ИСХОДНЫЙ ТЕКСТ:

···

Я хочу начать с момента, почти совпадающего с рождением западной литературной традиции, с первого описанного в ней случая, когда мужчина приказал женщине «закрыть рот», сообщив, что ее голос не должен звучать во всеуслышание. Я имею в виду ситуацию, увековеченную почти 3 000 лет назад в первых строках гомеровской «Одиссеи». Обычно мы воспринимаем эту поэму как эпическую историю Одиссея, повесть о приключениях и переделках, в которые попадал герой, возвращаясь домой с Троянской войны, пока жена Пенелопа верно ждала его дома, отвергая ухаживания претендентов и их настойчивые требования выбрать нового мужа. Но «Одиссея» в равной мере история Телемаха, сына главного героя и Пенелопы. Это история его взросления: за описанное в поэме время он из мальчика превращается в мужчину. И этот процесс начинается в первой песне, когда Пенелопа спускается из своей комнаты в большой зал дворца, а там перед толпой претендентов на ее руку выступает певец, и поет он о тех бедах и трудностях, которые претерпевают греческие герои на пути домой. Пенелопу его песня не веселит, и она при всех просит его запеть другую, не столь мрачную. И в этот момент вмешивается юный Телемах. «Мать моя, — говорит он, — лучше вернись-ка к себе и займися своими делами — пряжей, тканьем... Говорить же — не женское дело, а дело мужа, всех больше — мое; у себя я один повелитель» [Пер. В. Вересаева]. И Пенелопа уходит, скрывается в своих покоях.
Есть нечто странное в том, что желторотый юнец затыкает рот мудрой взрослой Пенелопе. Но эта сцена ясно показывает: там, где началась письменная хроника западной культуры, женским голосам в общественном пространстве звучать не давали. Более того, как показывает нам Гомер, неотъемлемая часть взросления мужчины состояла в том, чтобы научиться завладевать правом на публичную речь, не давая его женщинам. Примечательно, в каких словах это формулирует Телемах. Заявляя, что говорить — дело мужское, он использует слово «μῦθος», но не в дошедшем до нас значении «миф». В гомеровском языке это слово значило авторитетное публичное высказывание: не болтовню, сплетни или пустословие, которым могли предаваться все, и в том числе, или в первую очередь, женщины.
Что интересует меня, так это связь между классическим примером «затыкания» женщины в гомеровском эпосе и некоторыми из тех механизмов, что не дают женским голосам звучать перед общественной аудиторией в нашей современной культуре и политике, от парламента до производства. Это всем хорошо известная «глухота», которую изящно пародирует старая карикатура из «Панча»: «Отличное предложение, мисс Триггс. Полагаю, кто-нибудь из присутствующих мужчин пожелает его озвучить». Я хочу поразмышлять о том, какое отношение эта глухота имеет к той травле, которой и поныне подвергаются женщины, осмеливающиеся говорить во всеуслышание, и один из вопросов, занимающих меня, — как связаны публичные выступления в защиту женских портретов на банкнотах, угрозы изнасилования и обезглавливания в «Твиттере» и Телемах, который осаживает Пенелопу?

···

ПРЕДОСТАВЛЕННЫЕ ДАННЫЕ:
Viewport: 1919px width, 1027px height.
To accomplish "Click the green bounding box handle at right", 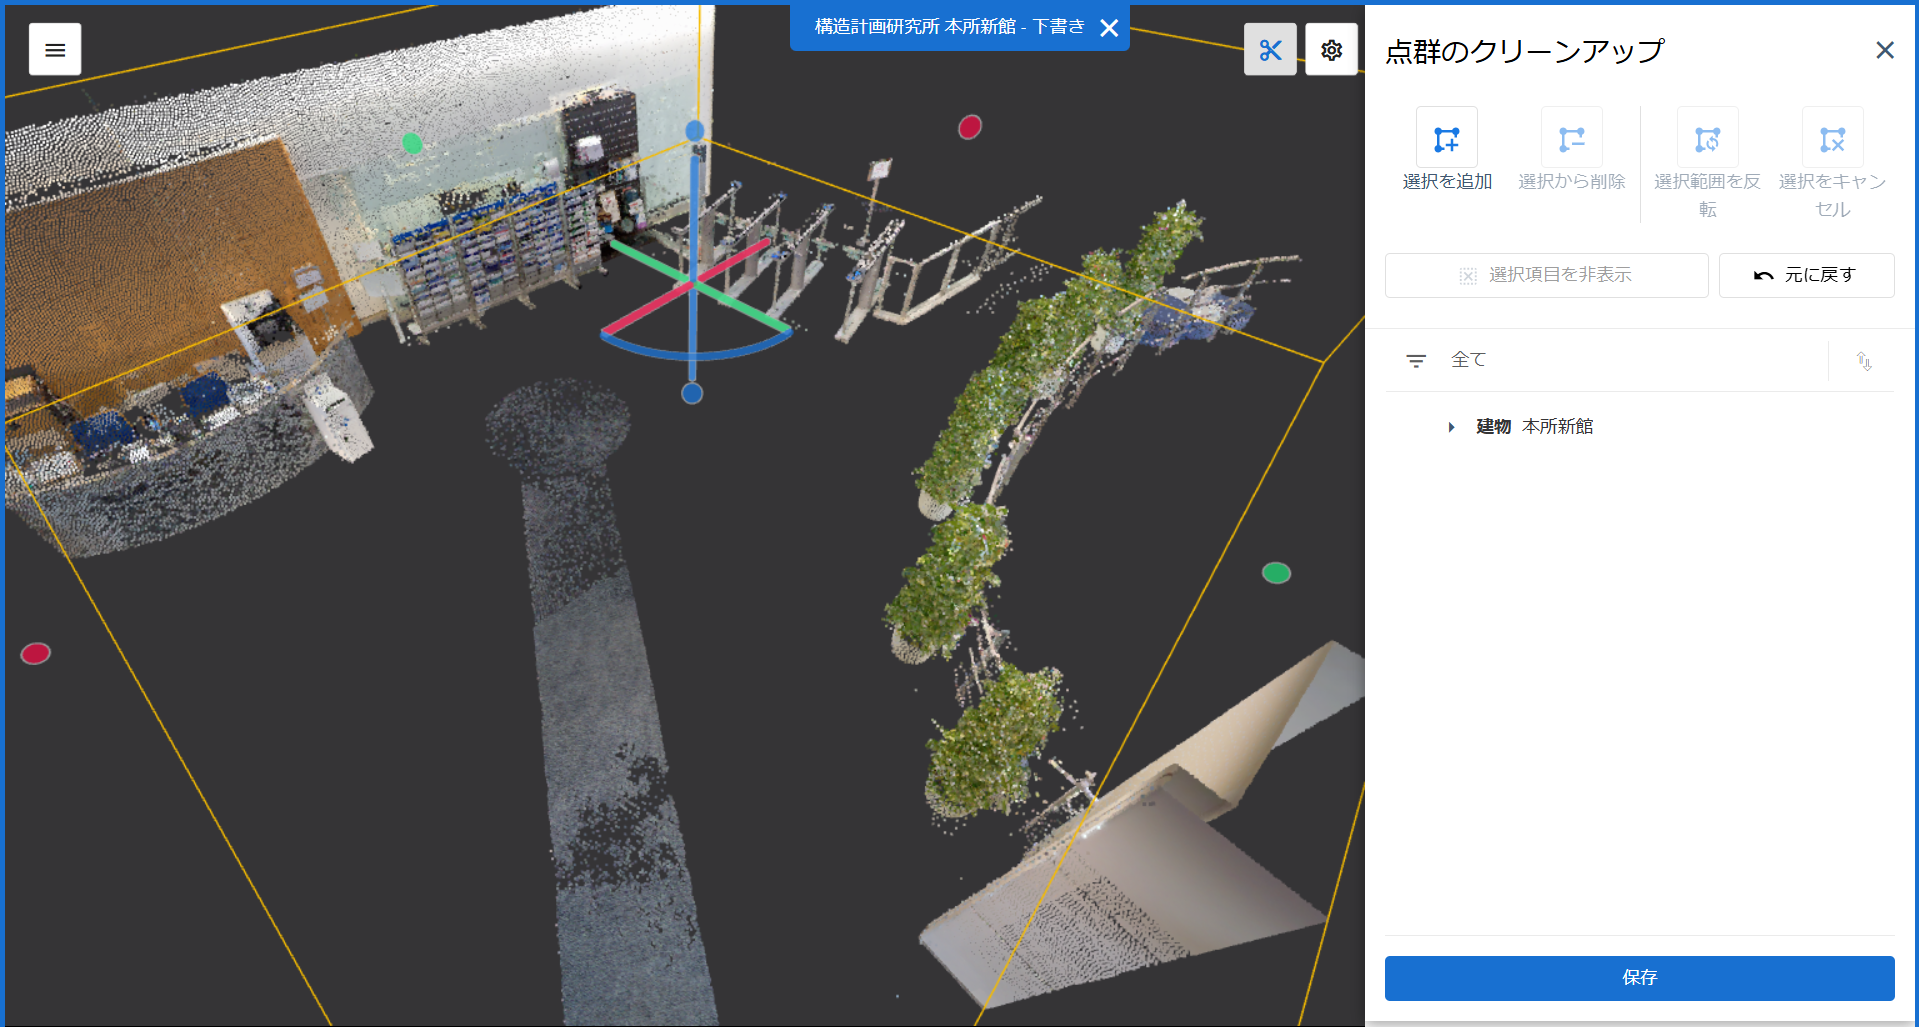I will (1276, 573).

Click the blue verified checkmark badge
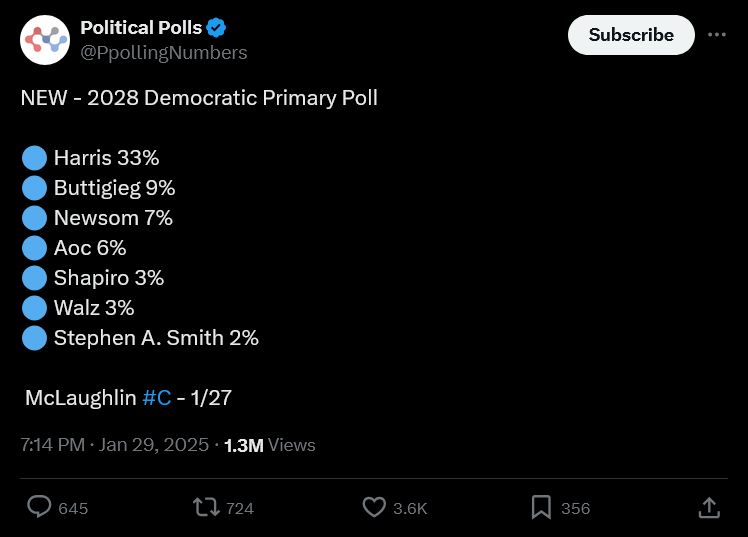click(x=216, y=28)
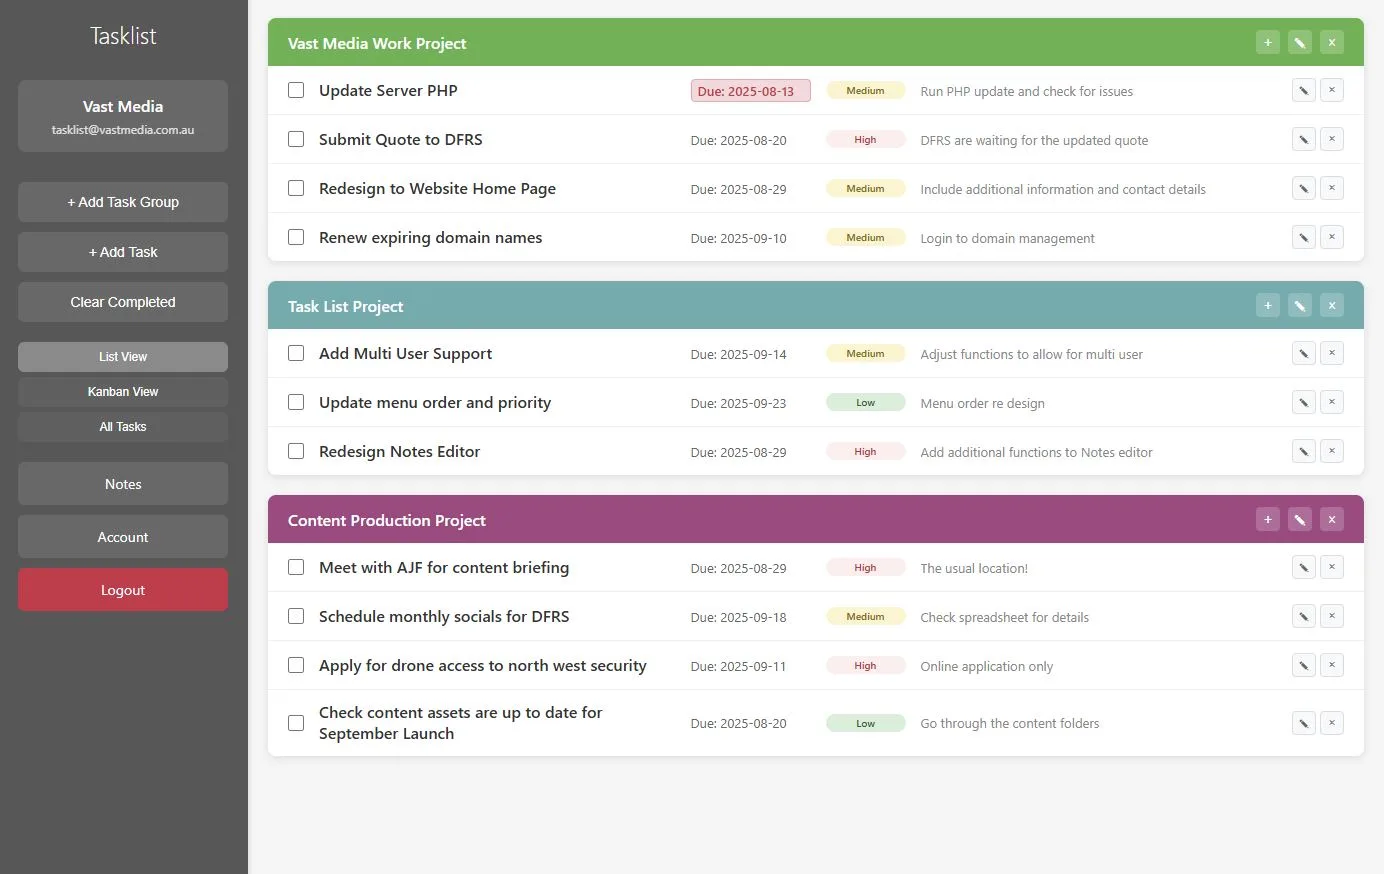The height and width of the screenshot is (874, 1384).
Task: Select the All Tasks view
Action: click(x=123, y=427)
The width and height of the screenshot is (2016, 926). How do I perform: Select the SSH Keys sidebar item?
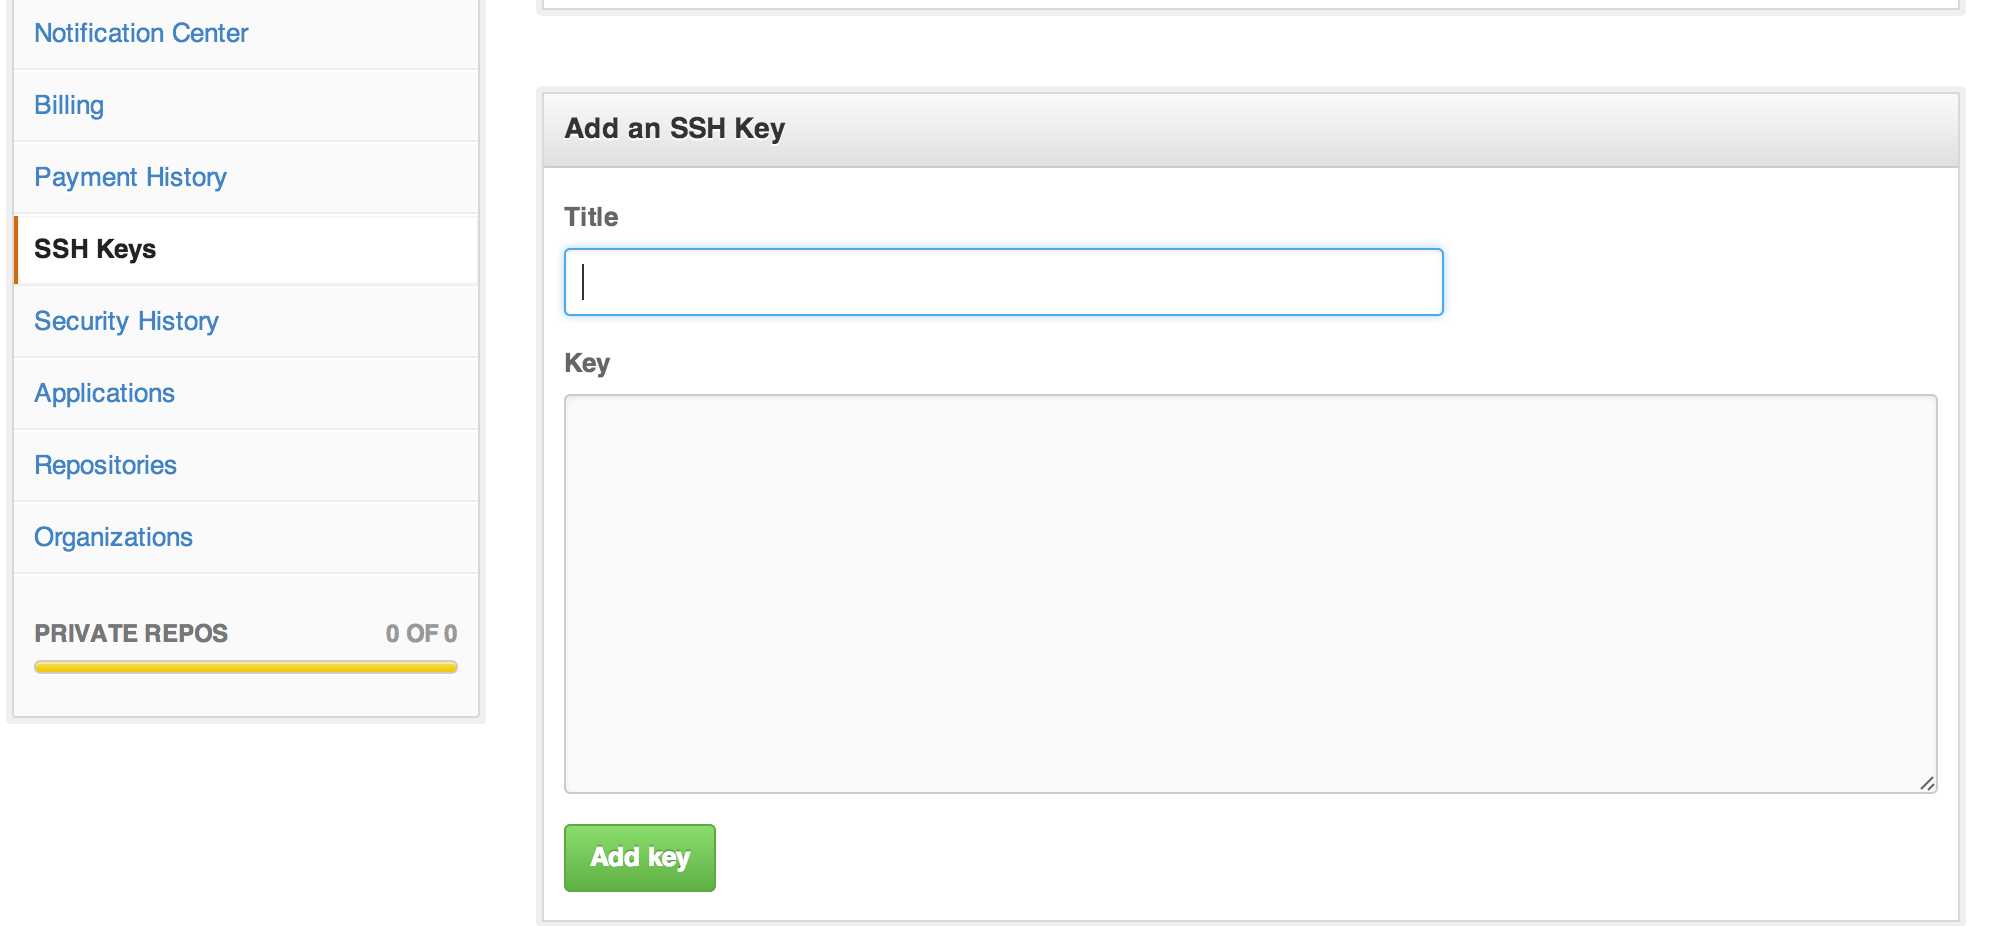click(x=95, y=249)
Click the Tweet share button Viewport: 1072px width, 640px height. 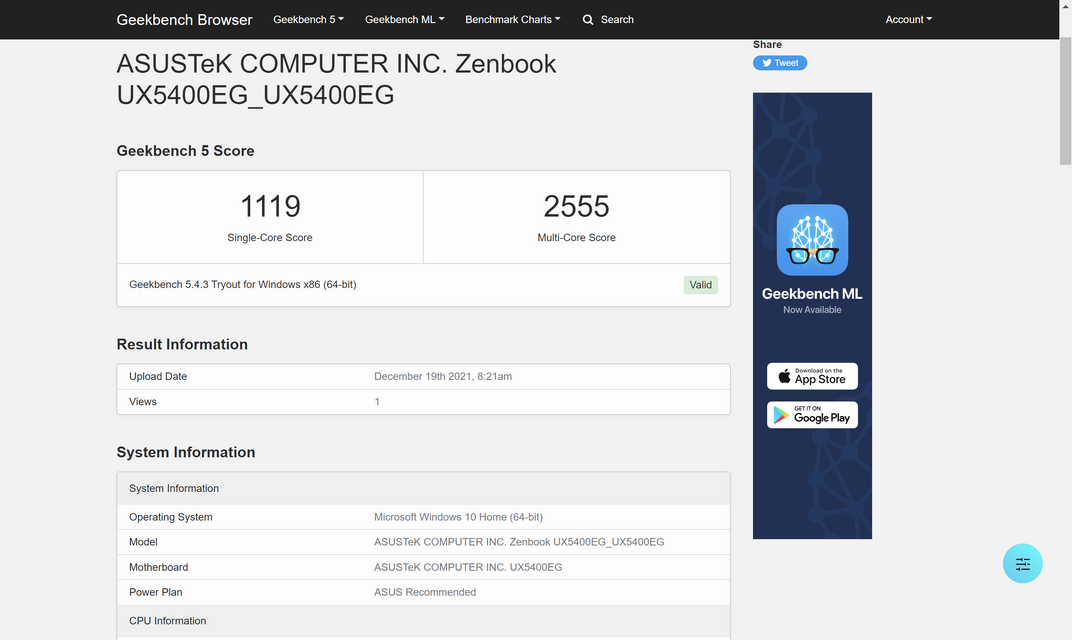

···

ЗАДАНИЕ:
Объясните в одном–трех предложениях, почему в исходном тексте «Одиссея» названа в равной мере историей Телемаха.

РЕШЕНИЕ:
Поэма рассказывает о взрослении Телемаха: за описанное в ней время он из мальчика превращается в мужчину. Этот процесс начинается в первой песне, когда он при толпе претендентов велит Пенелопе вернуться к себе и заняться своими делами.